**Description of the task**
Copy out the rows word for word, starting with the line that contains "This screenshot has height=1078, width=1486." and going on through the last line of the rows.

** START OF Available records **

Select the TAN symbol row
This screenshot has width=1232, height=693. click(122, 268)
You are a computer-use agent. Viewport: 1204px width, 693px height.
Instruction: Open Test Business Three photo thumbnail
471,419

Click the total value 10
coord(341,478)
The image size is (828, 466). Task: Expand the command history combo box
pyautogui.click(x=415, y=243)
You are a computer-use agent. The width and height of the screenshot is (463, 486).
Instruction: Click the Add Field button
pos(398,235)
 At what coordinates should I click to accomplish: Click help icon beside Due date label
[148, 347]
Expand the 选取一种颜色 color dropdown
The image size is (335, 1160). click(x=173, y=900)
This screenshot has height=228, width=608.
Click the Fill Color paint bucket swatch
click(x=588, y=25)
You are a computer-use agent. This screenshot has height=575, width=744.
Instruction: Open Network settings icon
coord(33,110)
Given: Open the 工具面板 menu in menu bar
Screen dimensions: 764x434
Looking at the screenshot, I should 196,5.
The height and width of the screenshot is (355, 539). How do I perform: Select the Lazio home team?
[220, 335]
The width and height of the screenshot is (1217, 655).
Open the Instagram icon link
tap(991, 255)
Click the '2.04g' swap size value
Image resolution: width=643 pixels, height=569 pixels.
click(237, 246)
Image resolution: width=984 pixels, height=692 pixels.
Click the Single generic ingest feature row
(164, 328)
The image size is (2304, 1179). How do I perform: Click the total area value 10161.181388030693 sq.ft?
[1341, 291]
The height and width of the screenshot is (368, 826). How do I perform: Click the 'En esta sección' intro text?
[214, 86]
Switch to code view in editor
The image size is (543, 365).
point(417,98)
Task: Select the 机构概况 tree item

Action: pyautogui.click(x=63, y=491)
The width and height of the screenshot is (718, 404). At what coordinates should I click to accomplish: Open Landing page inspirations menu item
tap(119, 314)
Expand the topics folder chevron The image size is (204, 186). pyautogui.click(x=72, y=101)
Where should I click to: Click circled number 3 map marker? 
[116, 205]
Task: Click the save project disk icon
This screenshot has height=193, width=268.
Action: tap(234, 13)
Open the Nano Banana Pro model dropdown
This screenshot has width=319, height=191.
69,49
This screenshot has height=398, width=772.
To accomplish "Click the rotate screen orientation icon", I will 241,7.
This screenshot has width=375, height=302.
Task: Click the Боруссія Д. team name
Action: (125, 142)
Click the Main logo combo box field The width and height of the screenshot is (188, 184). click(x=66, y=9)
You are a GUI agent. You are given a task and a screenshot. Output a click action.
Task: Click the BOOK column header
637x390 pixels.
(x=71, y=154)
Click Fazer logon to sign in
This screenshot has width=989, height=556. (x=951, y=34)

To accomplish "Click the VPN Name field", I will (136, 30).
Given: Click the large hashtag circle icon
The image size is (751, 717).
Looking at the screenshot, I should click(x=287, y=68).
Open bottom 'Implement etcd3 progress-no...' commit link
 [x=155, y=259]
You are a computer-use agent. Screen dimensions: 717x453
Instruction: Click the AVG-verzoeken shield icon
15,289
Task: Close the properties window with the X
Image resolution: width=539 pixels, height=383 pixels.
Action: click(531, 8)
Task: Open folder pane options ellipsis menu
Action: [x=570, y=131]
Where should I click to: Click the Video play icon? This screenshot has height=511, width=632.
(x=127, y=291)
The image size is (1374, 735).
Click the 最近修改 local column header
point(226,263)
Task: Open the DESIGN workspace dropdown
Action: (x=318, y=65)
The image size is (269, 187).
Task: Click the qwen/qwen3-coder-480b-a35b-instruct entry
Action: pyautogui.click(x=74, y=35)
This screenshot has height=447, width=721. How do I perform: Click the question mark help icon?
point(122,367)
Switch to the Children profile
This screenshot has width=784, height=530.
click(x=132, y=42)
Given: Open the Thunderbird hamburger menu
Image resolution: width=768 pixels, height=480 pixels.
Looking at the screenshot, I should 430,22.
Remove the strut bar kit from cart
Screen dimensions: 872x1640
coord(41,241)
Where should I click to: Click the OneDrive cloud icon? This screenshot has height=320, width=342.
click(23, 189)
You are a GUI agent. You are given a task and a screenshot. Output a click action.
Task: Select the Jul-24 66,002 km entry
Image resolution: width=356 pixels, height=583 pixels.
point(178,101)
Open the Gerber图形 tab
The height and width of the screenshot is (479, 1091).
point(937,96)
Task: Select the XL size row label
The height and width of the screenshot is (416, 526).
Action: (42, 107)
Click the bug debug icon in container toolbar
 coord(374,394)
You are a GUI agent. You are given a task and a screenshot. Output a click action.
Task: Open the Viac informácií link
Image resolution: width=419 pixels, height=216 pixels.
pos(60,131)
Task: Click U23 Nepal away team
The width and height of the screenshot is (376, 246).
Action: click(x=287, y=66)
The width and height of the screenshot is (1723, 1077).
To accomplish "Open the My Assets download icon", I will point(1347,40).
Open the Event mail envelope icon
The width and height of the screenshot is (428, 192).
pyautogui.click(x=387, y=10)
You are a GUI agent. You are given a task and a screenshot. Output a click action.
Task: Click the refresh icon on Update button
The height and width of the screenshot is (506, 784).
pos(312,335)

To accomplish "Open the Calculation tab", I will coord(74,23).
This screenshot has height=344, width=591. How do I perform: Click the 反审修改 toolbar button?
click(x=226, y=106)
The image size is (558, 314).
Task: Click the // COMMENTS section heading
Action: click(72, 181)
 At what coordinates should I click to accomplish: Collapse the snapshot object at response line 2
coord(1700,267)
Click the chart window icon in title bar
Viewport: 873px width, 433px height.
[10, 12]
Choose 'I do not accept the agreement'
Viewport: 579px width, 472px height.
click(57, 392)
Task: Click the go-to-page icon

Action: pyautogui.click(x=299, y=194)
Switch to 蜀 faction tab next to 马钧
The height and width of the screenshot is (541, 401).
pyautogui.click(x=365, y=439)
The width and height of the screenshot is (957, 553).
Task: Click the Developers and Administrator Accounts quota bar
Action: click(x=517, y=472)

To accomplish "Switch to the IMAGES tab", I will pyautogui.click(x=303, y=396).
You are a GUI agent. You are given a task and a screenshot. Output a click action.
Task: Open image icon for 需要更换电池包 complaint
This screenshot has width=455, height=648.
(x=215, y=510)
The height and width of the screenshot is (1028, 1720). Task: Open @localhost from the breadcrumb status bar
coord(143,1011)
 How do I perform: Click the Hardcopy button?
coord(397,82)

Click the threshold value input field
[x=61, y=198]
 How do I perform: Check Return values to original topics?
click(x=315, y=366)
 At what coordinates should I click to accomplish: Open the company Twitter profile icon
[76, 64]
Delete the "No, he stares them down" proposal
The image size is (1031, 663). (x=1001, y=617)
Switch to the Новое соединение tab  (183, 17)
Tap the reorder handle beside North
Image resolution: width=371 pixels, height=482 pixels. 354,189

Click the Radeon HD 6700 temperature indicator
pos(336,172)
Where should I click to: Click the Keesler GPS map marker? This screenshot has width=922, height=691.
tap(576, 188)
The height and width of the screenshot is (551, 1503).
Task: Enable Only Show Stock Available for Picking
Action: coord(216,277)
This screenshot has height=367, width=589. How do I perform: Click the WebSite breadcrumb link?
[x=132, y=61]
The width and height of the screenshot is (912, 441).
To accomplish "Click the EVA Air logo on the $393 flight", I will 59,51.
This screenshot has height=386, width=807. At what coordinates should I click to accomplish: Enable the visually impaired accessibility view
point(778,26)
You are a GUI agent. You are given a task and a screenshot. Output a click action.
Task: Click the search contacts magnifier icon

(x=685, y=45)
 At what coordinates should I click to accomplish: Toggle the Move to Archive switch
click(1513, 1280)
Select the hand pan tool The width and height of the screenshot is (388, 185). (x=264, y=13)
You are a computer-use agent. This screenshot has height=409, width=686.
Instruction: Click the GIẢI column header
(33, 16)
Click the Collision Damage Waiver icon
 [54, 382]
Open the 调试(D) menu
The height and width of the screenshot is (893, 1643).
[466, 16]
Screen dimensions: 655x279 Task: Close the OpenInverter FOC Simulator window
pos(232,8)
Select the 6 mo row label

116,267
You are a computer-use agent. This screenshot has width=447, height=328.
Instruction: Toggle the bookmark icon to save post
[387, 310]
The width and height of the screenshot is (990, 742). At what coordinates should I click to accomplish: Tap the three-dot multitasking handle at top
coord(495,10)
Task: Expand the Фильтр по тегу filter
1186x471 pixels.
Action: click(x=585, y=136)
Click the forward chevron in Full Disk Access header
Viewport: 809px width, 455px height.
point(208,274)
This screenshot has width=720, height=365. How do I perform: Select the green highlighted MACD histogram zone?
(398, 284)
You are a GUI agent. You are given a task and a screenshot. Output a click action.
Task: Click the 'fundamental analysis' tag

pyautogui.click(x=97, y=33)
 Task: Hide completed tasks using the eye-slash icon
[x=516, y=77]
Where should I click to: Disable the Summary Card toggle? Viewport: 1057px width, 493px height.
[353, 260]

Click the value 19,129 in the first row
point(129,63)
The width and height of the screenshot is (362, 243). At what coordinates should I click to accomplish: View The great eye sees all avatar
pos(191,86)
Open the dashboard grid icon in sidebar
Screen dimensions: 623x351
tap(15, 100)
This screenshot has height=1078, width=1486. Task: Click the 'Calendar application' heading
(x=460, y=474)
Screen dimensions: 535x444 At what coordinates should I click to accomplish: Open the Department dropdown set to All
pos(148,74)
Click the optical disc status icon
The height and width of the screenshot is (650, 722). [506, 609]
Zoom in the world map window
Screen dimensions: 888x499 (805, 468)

** END OF Available records **

**Solution**
This screenshot has height=1078, width=1486. Task: Click the 'Calendar application' heading
(x=460, y=474)
Screen dimensions: 535x444 At what coordinates should I click to accomplish: Open the Department dropdown set to All
pos(148,74)
Click the optical disc status icon
The height and width of the screenshot is (650, 722). [506, 609]
Zoom in the world map window
Screen dimensions: 888x499 (805, 468)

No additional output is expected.